2026-03-28

10 min read

Web ScrapingLegalGDPRCFAAGuide

Is Web Scraping Legal in 2026? What the Google vs SerpApi Lawsuit Means for You

"Is web scraping legal?" is the most asked question on every scraping forum, Quora thread, and Reddit post about the topic. The answer hasn't changed: it depends. But the details of what it depends on shifted significantly in 2025-2026.

Google's DMCA lawsuit against SerpApi (which pulled 93 upvotes on r/webscraping and sparked weeks of debate) put a new wrinkle into the picture. So let's walk through what's actually legal, what's risky, and what will get you sued.

Disclaimer: This article is informational. It is not legal advice. If you're building a scraping operation with real legal exposure, talk to an attorney who specializes in internet law. Every jurisdiction and use case is different.

The short answer

Three rules cover most situations:

Public data is generally fair game. If anyone with a browser can see it without logging in, courts have repeatedly said scraping it is not unauthorized access.
Data behind authentication is risky. Logging into someone else's account, scraping behind paywalls, or circumventing technical access controls gets into CFAA and DMCA territory.
Personal data has its own rules.
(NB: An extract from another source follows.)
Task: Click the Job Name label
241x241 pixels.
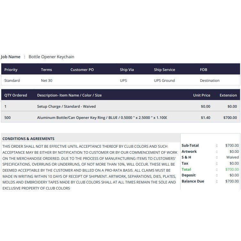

If you're scraping names, emails, or other PII -- especially of EU residents -- GDPR applies regardless of where your servers sit.
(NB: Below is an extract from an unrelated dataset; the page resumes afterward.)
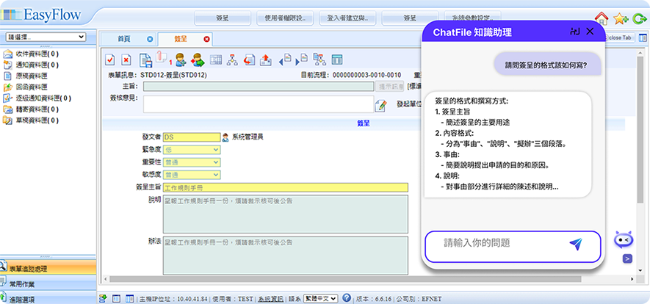The width and height of the screenshot is (650, 304).
Task: Click the paperclip attachment icon
Action: click(160, 59)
That's the framework. Everything below is the detail.

Key legal precedents you need to know

hiQ v LinkedIn (2022) -- public data wins

This is still the most important scraping case in US law. hiQ scraped public LinkedIn profiles to build workforce analytics tools. LinkedIn sent a cease-and-desist, then blocked hiQ's IP addresses. hiQ sued.

The Ninth Circuit ruled that scraping publicly available data does not violate the Computer Fraud and Abuse Act (CFAA). The logic: the CFAA prohibits access "without authorization," but you can't "lack authorization" to access something that's open to everyone. The Supreme Court declined to hear LinkedIn's appeal.

What it means for you: scraping public web pages -- data that any visitor can see -- is not a CFAA violation under current Ninth Circuit precedent.

Google v SerpApi (2025-2026) -- DMCA enters the chat

This is the case that changed the conversation. Google sued SerpApi not under the CFAA, but under the DMCA's anti-circumvention provisions (Section 1201). Google's argument: SerpApi bypassed technical measures designed to restrict automated access to search results, and that constitutes circumvention of a "technological protection measure."

This is a different legal theory than anything used in previous scraping cases. The CFAA asks "did you have authorization?" The DMCA asks "did you bypass a technical barrier?" Those are fundamentally different questions.

The case is still being litigated as of early 2026, so there's no final ruling. But the legal theory is already having a chilling effect. If courts accept that anti-bot measures are "technological protection measures" under the DMCA, then bypassing CAPTCHAs, fingerprinting, or rate limits could carry statutory damages up to $2,500 per violation.

Van Buren v United States (2021) -- narrowing the CFAA

The Supreme Court ruled that the CFAA's "exceeds authorized access" provision applies to people who access data they're not supposed to -- not people who use authorized data in unauthorized ways. This narrowed the CFAA significantly and made it harder to use as a weapon against scraping of public data.

US vs EU: different rules, different risks

United States

Two federal laws matter:

CFAA (Computer Fraud and Abuse Act) -- prohibits accessing a computer "without authorization" or "exceeding authorized access." After hiQ and Van Buren, this is hard to apply against scraping of public data. Still very much applies to scraping behind authentication.
DMCA Section 1201 -- prohibits circumventing technological protection measures. This is the new frontier, thanks to Google v SerpApi. If anti-bot systems count as TPMs, the DMCA could become the primary legal weapon against scraping.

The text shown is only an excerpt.